All of the data is to be restated word for word.

(Stored data)
..........

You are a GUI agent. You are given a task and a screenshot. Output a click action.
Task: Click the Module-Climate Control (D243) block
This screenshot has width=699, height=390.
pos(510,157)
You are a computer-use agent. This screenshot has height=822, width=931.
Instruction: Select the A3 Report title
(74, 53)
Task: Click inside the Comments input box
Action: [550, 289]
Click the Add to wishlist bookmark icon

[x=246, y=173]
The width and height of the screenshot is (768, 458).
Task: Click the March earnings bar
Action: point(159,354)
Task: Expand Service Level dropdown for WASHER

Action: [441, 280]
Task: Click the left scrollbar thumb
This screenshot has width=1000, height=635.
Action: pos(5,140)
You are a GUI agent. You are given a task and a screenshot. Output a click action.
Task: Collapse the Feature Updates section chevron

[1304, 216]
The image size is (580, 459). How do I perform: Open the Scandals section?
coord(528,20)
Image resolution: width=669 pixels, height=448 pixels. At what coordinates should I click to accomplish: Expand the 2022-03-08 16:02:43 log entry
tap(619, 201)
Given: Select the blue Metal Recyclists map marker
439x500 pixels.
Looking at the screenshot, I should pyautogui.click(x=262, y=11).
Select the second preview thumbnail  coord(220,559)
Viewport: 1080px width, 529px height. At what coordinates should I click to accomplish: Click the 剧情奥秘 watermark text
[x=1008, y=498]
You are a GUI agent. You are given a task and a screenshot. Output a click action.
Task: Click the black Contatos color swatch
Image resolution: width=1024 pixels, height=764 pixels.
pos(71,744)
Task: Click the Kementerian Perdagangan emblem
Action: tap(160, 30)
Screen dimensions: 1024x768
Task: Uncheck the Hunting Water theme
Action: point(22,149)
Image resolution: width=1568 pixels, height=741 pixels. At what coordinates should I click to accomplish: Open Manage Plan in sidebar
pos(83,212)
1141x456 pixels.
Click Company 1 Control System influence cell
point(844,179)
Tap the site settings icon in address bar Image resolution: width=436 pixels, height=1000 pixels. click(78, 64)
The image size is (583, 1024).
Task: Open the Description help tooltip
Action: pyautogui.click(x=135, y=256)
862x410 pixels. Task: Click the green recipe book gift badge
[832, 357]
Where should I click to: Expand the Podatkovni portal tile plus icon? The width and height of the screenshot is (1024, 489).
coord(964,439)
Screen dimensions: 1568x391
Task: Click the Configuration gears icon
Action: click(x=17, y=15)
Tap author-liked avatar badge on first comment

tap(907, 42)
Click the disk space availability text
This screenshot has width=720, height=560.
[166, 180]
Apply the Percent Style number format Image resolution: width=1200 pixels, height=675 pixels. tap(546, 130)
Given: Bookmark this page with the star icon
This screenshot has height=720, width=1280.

..........

• [PROBLEM SOLUTION]
You are a GUI agent. You are given a task and a screenshot. Output a click action.
Task: Click the Module-Climate Control (D243) block
This screenshot has width=699, height=390.
pos(510,157)
You are a computer-use agent. This screenshot has height=822, width=931.
Instruction: Select the A3 Report title
(74, 53)
Task: Click inside the Comments input box
Action: [550, 289]
Click the Add to wishlist bookmark icon

[x=246, y=173]
The width and height of the screenshot is (768, 458).
Task: Click the March earnings bar
Action: point(159,354)
Task: Expand Service Level dropdown for WASHER

Action: [441, 280]
Task: Click the left scrollbar thumb
This screenshot has width=1000, height=635.
Action: pos(5,140)
You are a GUI agent. You are given a task and a screenshot. Output a click action.
Task: Collapse the Feature Updates section chevron

[1304, 216]
The image size is (580, 459). How do I perform: Open the Scandals section?
coord(528,20)
Image resolution: width=669 pixels, height=448 pixels. At what coordinates should I click to accomplish: Expand the 2022-03-08 16:02:43 log entry
tap(619, 201)
Given: Select the blue Metal Recyclists map marker
439x500 pixels.
Looking at the screenshot, I should pyautogui.click(x=262, y=11).
Select the second preview thumbnail  coord(220,559)
Viewport: 1080px width, 529px height. At what coordinates should I click to accomplish: Click the 剧情奥秘 watermark text
[x=1008, y=498]
You are a GUI agent. You are given a task and a screenshot. Output a click action.
Task: Click the black Contatos color swatch
Image resolution: width=1024 pixels, height=764 pixels.
pos(71,744)
Task: Click the Kementerian Perdagangan emblem
Action: tap(160, 30)
Screen dimensions: 1024x768
Task: Uncheck the Hunting Water theme
Action: point(22,149)
Image resolution: width=1568 pixels, height=741 pixels. At what coordinates should I click to accomplish: Open Manage Plan in sidebar
pos(83,212)
1141x456 pixels.
Click Company 1 Control System influence cell
point(844,179)
Tap the site settings icon in address bar Image resolution: width=436 pixels, height=1000 pixels. click(78, 64)
The image size is (583, 1024).
Task: Open the Description help tooltip
Action: pyautogui.click(x=135, y=256)
862x410 pixels. Task: Click the green recipe book gift badge
[832, 357]
Where should I click to: Expand the Podatkovni portal tile plus icon? The width and height of the screenshot is (1024, 489).
coord(964,439)
Screen dimensions: 1568x391
Task: Click the Configuration gears icon
Action: click(x=17, y=15)
Tap author-liked avatar badge on first comment

tap(907, 42)
Click the disk space availability text
This screenshot has width=720, height=560.
[166, 180]
Apply the Percent Style number format Image resolution: width=1200 pixels, height=675 pixels. tap(546, 130)
Given: Bookmark this page with the star icon
This screenshot has height=720, width=1280.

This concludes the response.